Screenshot grounding data:
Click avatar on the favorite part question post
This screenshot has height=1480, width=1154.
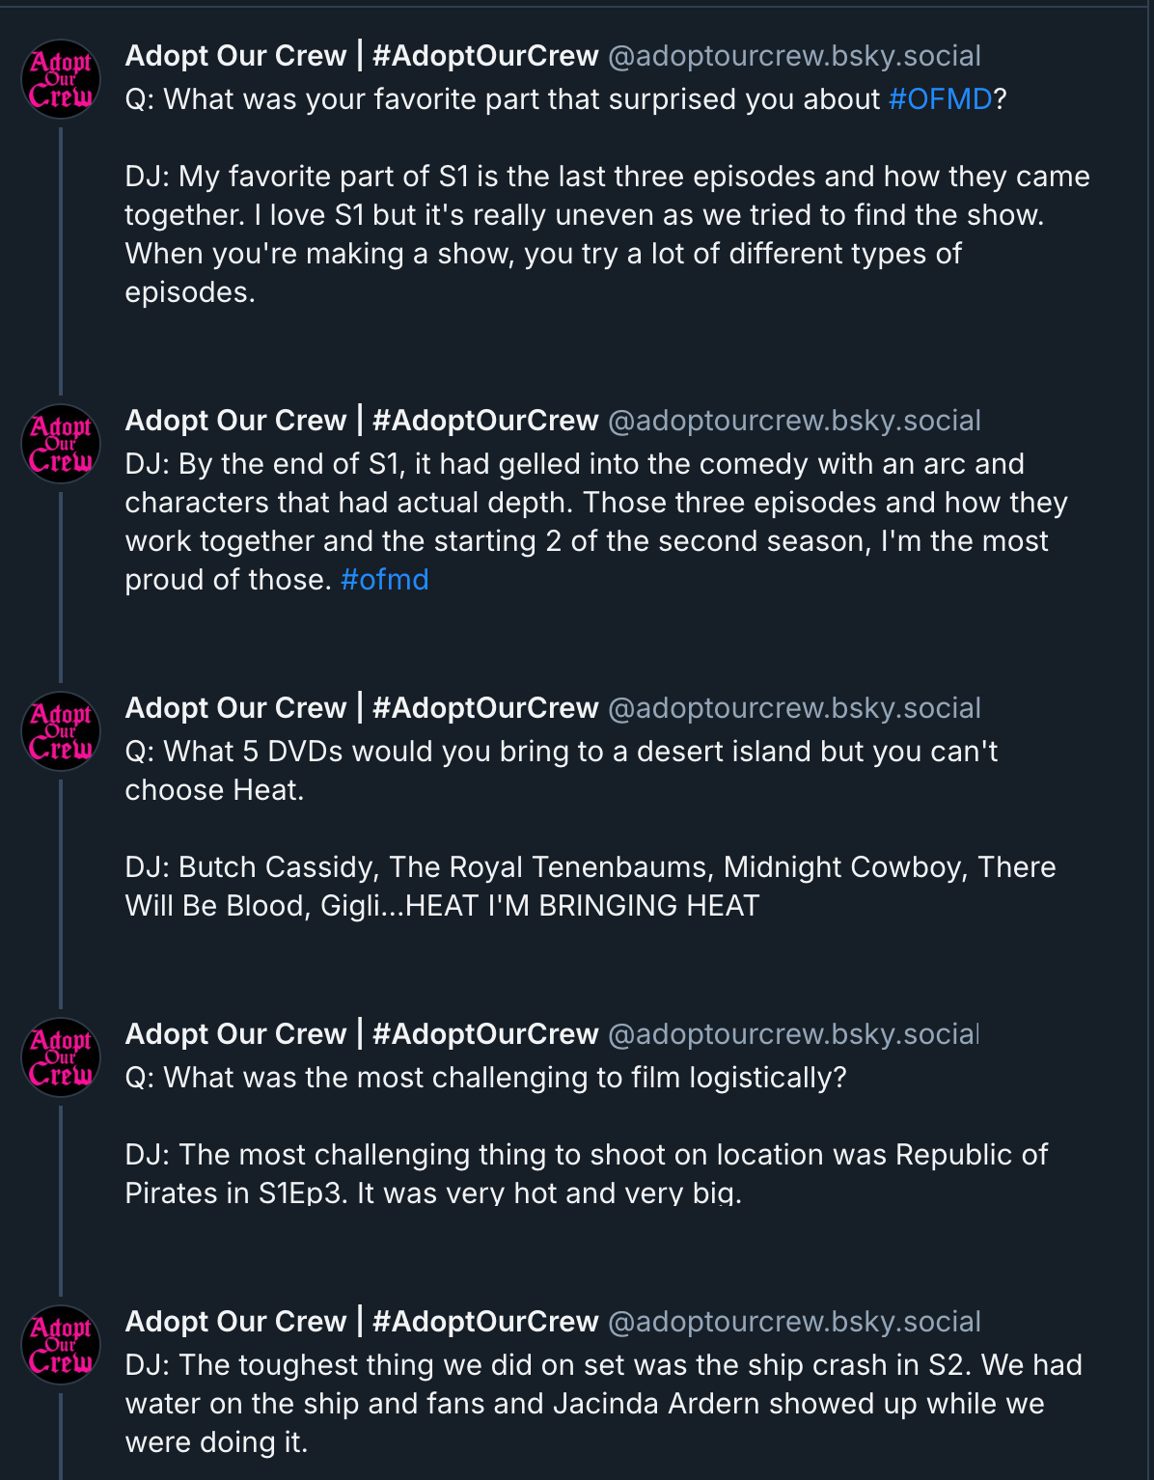(x=61, y=79)
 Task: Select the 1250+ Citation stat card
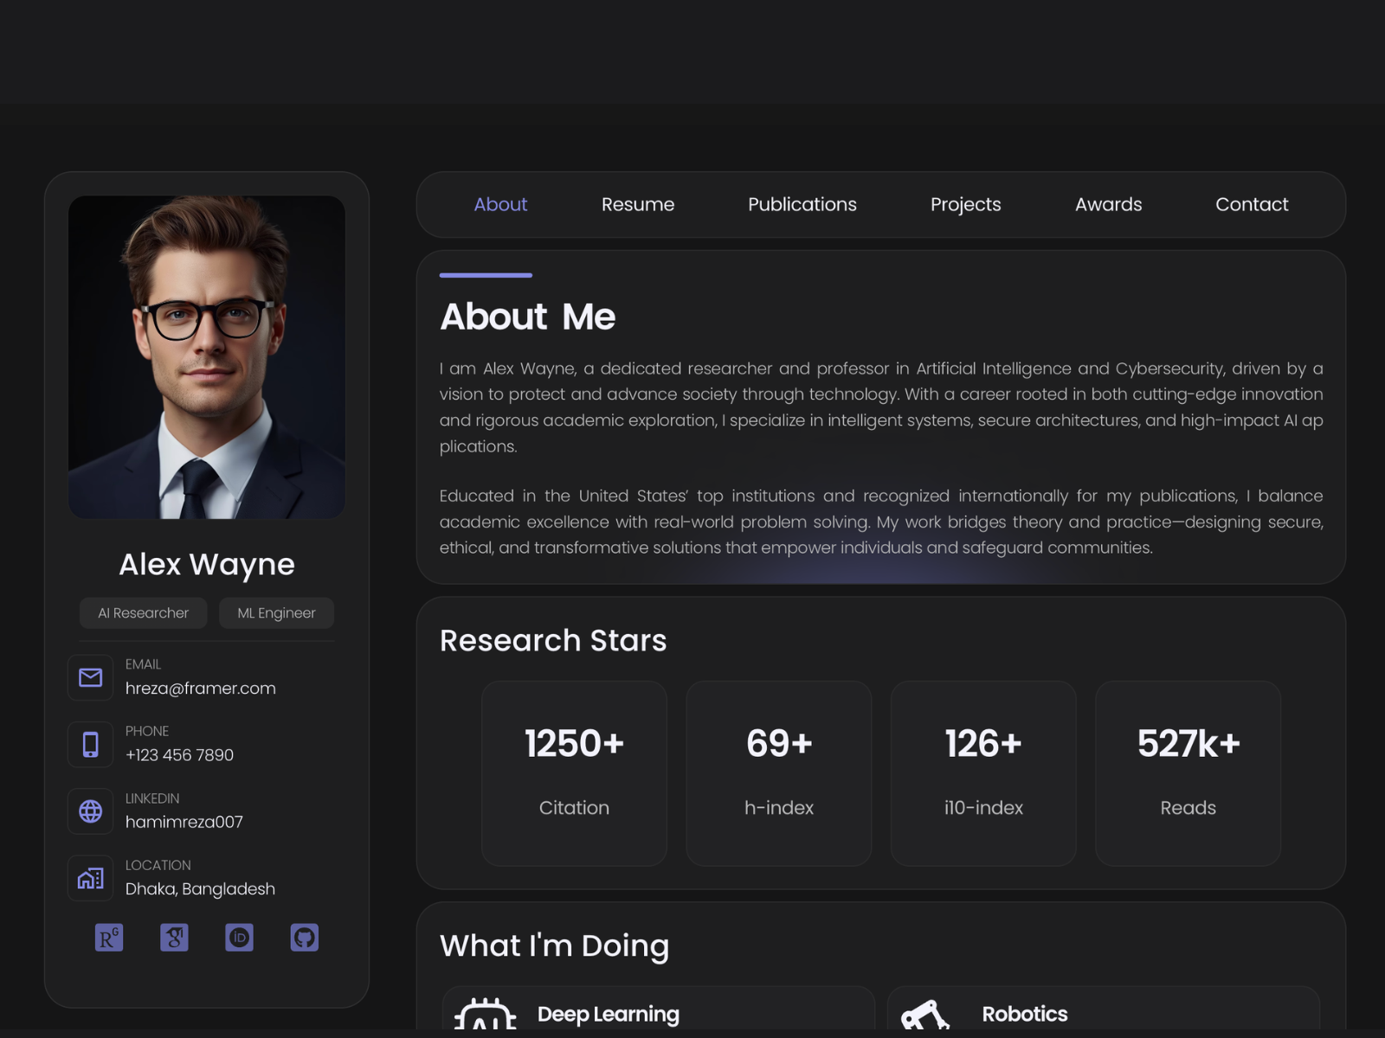(x=575, y=773)
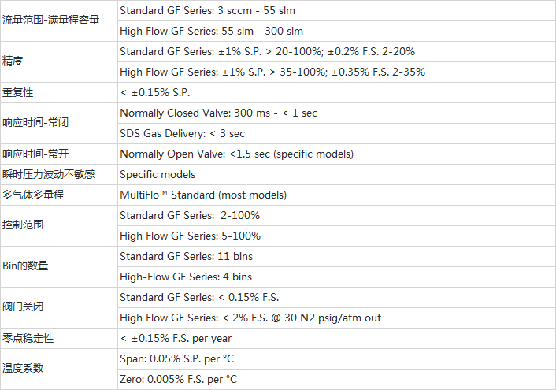Click the 'High-Flow GF Series: 4 bins' cell
The width and height of the screenshot is (556, 390).
[186, 277]
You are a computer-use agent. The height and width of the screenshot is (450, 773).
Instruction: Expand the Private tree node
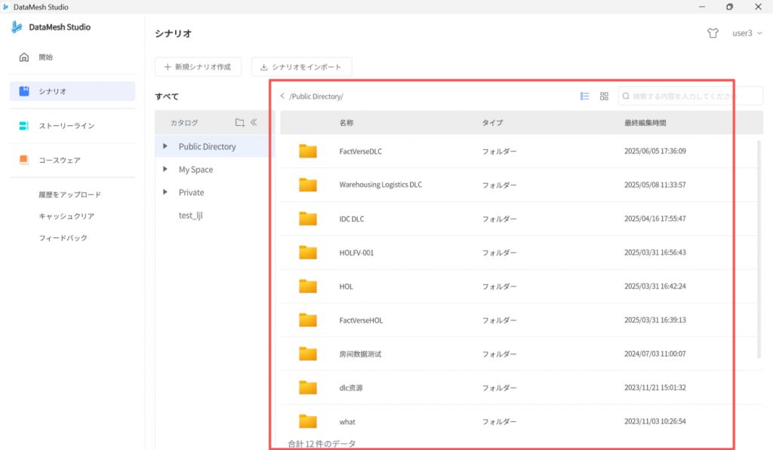pyautogui.click(x=165, y=192)
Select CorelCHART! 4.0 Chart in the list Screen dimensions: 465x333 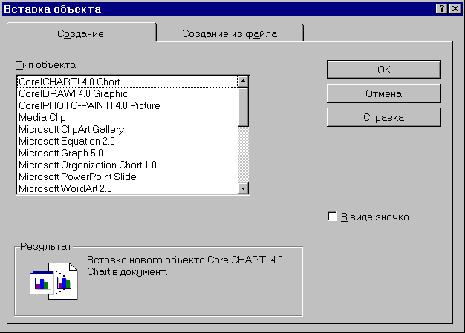click(x=69, y=82)
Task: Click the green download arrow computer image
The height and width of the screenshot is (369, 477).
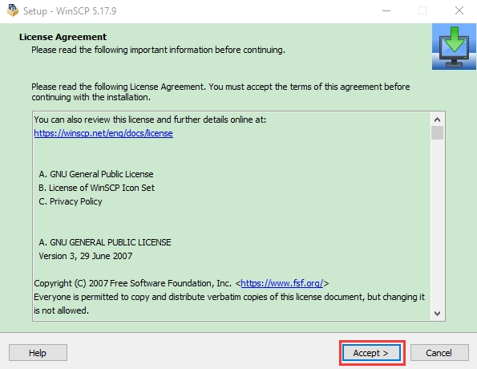Action: tap(454, 47)
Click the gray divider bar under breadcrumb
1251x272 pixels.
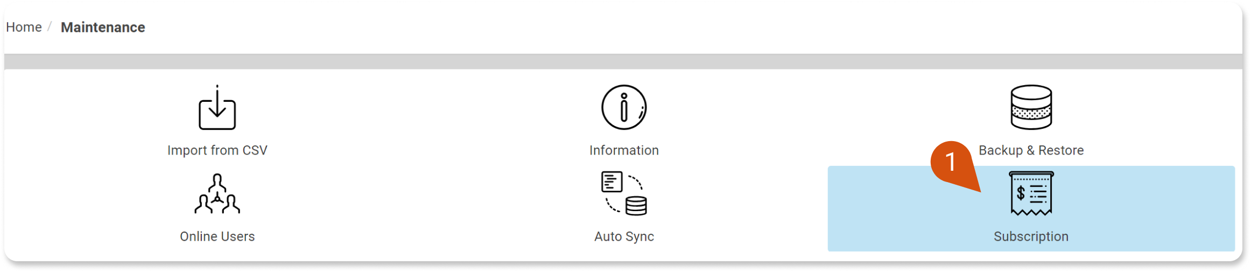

*Task objective*.
Would you copy every line of the entries in which "computer" appears?

*Result of the exercise*.
You are a computer-use agent. The height and width of the screenshot is (450, 773).
Task: Click the green download arrow computer image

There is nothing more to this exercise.